Cronos is the first grower to announce it’s undertaking a radically different approach to meeting market demand for high quality cannabidiols. Call it the microbrewery model. Cronos is partnering with Gingko Bioworks to produce cannabidiols from genetically engineered strains of yeast.

The experiment, which just might work, would drastically streamline production. Growing whole plants is time consuming and expensive. Fermenting yeast isn’t.

This model has the potential to upend the entire medical marijuana industry, which is becoming radically more sophisticated. A few years ago, the only cannabinoids of interest to most buyers were THC (the one that makes you high) and CBD (cannabidiol, the non-high one use to treat children with seizures and many other ailments).

Those two cannabinoids are predominant in the plant, but others may be even more powerful or better suited to different purposes. The drawback is that CBG, CBN, CBC, CBE, CBT, THCA, THCV and more occur in small amounts making them expensive and difficult to extract in quantity.

One analyst has banged Cronos for its high R&D spending. But that is how this company became the leader in plant genetics. Its spending is on strategic target. The problem here is that investors have gotten ahead of themselves.

Cronos’ market cap is now $2.04 billion. That puts it in the company of industry giants with much greater sales and better cash flow.

This irrational exuberance shows up in its enterprise value muliutples: EV/Rev 34 and EV/EBITDA 174 X.

A few other marijuana companies are just as astronomically priced, throwing the averages off a bit. But the median number for those valuations in the marijuana universe are EV/Rev 25 and EV/EBITDA 34.

So, judged among its peers, Cronos is seriously overvalued.
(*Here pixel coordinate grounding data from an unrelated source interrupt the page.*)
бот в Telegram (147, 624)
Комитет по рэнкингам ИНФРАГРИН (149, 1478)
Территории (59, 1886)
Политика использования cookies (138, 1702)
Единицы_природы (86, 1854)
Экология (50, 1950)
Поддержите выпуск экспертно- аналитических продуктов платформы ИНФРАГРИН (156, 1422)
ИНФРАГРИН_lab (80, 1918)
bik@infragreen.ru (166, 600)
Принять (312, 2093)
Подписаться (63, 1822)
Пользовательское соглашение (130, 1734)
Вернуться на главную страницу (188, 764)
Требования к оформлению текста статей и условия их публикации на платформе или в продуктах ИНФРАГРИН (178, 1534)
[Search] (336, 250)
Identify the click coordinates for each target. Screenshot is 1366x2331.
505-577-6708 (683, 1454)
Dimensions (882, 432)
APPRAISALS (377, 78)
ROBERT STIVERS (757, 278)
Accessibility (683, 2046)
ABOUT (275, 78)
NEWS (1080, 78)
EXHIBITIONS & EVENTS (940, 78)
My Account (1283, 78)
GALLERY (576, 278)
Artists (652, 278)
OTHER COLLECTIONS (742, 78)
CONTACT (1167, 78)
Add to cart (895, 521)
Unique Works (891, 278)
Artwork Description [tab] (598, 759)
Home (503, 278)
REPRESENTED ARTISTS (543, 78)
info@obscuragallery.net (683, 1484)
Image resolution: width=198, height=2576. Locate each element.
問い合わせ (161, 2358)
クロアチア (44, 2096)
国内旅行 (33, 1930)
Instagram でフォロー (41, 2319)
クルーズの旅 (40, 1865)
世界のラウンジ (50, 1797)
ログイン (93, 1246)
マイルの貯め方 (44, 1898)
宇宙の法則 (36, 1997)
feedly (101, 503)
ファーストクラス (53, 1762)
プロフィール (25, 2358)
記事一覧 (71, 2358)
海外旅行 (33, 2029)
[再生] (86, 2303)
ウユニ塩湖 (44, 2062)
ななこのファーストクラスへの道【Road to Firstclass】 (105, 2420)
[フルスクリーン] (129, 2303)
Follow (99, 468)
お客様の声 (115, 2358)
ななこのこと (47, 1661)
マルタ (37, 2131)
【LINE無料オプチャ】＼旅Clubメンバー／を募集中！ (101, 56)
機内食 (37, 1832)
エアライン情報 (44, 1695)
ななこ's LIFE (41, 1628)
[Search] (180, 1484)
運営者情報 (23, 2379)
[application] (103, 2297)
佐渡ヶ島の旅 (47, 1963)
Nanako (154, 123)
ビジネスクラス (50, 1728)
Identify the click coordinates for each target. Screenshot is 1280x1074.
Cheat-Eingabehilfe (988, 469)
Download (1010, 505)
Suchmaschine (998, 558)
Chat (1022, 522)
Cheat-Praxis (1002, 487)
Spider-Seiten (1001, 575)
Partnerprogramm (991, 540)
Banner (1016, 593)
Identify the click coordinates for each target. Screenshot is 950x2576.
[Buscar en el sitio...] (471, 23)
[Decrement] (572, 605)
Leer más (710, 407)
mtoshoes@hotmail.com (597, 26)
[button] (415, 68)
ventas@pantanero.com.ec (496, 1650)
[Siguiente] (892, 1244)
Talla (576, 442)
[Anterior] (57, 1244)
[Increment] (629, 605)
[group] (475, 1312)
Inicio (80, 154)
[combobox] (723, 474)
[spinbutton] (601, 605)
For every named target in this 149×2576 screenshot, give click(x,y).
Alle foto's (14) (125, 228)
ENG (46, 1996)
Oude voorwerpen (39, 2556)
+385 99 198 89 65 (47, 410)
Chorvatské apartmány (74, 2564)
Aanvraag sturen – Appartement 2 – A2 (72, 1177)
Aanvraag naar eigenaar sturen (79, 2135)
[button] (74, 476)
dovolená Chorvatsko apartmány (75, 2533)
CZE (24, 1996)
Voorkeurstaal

In turn, the whole marijuana sector carries much higher valuations that other growth industries like information technology and computer design.

Many investors are hoping that the strong sales growth, ambitious expansion plans and yeast experiment will make CRON attractive to a buyer. The name Diageo is often whispered.

Chill on that. It could happen for CRON. But a buyout could happen for any of the good marijuana businesses.

We suggest letting the price settle a bit. The share price met resistance around $8 earlier this year. That level should now be its new support. The stock may not go all the way back to that level, but anything under $10 would be a fair price now.